We rode on for miles of endless gravel. Some of it rough enough to qualify as mountain biking. Other sections were dreamy two-track through a sea of prairie grass. It was a little too endless though. After losing a bottle on a bumpy section, I ran out of drinks well before the next water stop. Now I was the one asking Yuri for help, begging for a sip or two of his.
Finally, we reached a neutral water stop, where I split Bobby’s sandwich, which I’d been warming up in my sweaty pocket for the last couple of hours. The refill helped, but I realized I was behind on my fueling. I begged for more, for food this time. Another old friend, Nate Keck, who works for Quarq could spare a Clif Bar. A fellow Coloradan let me grab a gel out of his CamelBak. Jeff Winkler, a Boulder coach who I see on the group rides around town gave me his leftover gels when he dropped out at mile 121. Hell, I even took a Leinenkugel Shandy from some spectators on the side of the road — it has calories after all.
Once I reached the second aid station at mile 151, I finally got a reprieve. My wife Kate was there at the SRAM tent with all of my stuff. I loaded up on food, fluids, ice, chamois cream, and pretty much everything else I could find. My rear tire had gotten a bit soft along the way, so we checked my Quarq TireWiz then topped it off.
I rolled out refreshed and downright motivated, despite the fact that I was now well beyond the distance of my longest ride ever, on rough gravel in hot humidity no less.

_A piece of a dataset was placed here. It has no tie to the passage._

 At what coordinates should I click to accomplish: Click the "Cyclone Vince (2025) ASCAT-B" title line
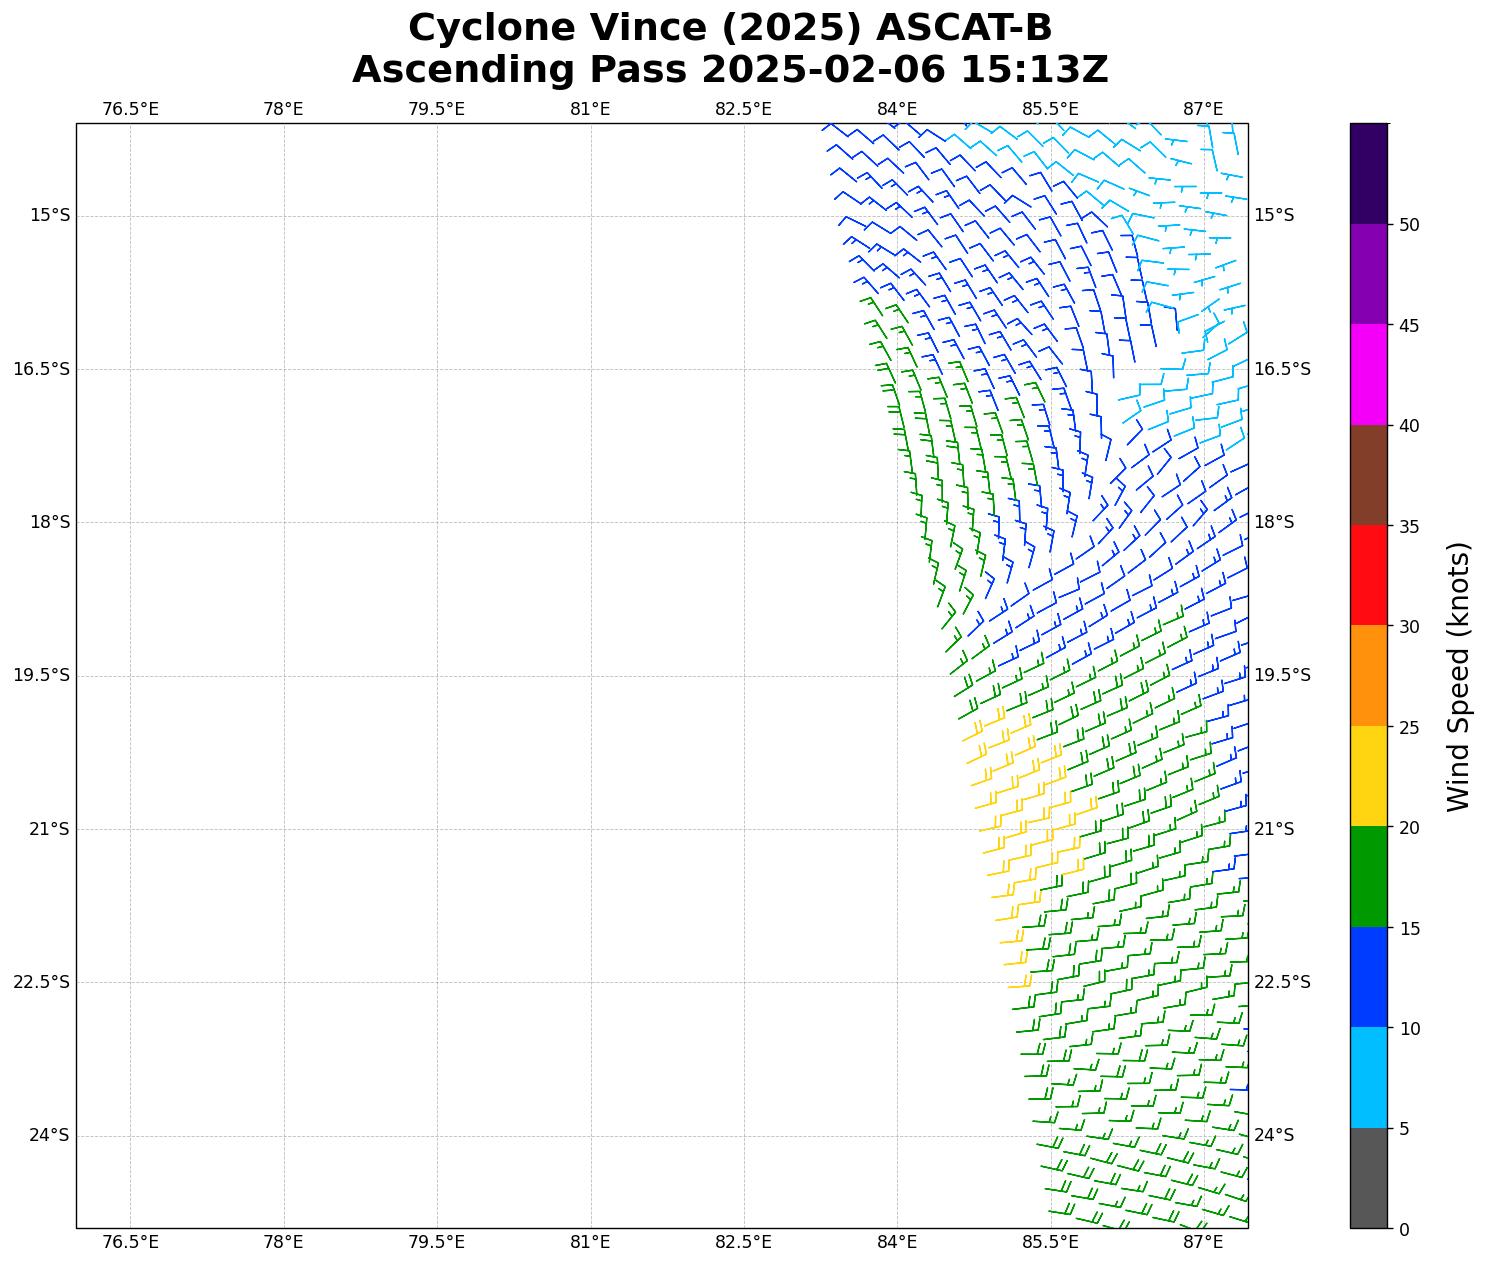(730, 28)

Settling into my groove, I began picking people off. A tailwind had kicked up, which also gave me a boost. A little after that stop, I saw Yuri again. Earlier, he had left me behind, but now he was fixing another flat. I asked if he needed anything. “A pat on the back,” was his sarcastic response.
Not long after, there was another rider on the side of the road, another flat. What about this guy? Yes, he needed a tube. I had two with me, so it seemed fair to share one.
“It’ll be a miracle if I make it to the finish,” he said.
“See ya in another life, brother,” I said as I rolled away, my homage to Desmond from the TV series “Lost.”
Perhaps I let that Doritos- and Coke-fueled rest stop in Council Grove get the better of me. I rode with ferocity from miles 150 through 180. Then I started to pay the price. The tailwind somehow felt weaker. The crosswind felt harsher. I was bonking to the point that I felt narcoleptic.
I pretended the race’s final 20-odd miles were like an extended lunch ride, the type you’d take on a lazy Friday. That mental game only took me so far.
Then, in one final stroke of generosity, another fellow Boulder resident, Andy Caplan, rolled up on me with about 10 miles to go. Clearly, he was doing something right because he was riding steady and swift and feeling a bit chatty. I hung onto his wheel, sitting in the draft for dear life, answering his questions in gasping brevity. I knew that this would be the difference between finishing in the next 30 minutes or finishing in another 60… or worse. I had to hang on.
That last effort was worth it because he towed me all the way to the final, cruel uphill kicker on pavement through the campus of Emporia State University. From there, it was a straight shot to the finish, hugs all around from race organizers Kristi Mohn and Jim Cummins, from my wife Kate, from Andy, from anyone else I could find.
I was completely empty at that finish line, 13 hours after I’d started. Dirty Kanza had taken nearly everything that I had, including my voice and my usually voracious post-race appetite. But it had given me so much more along the way.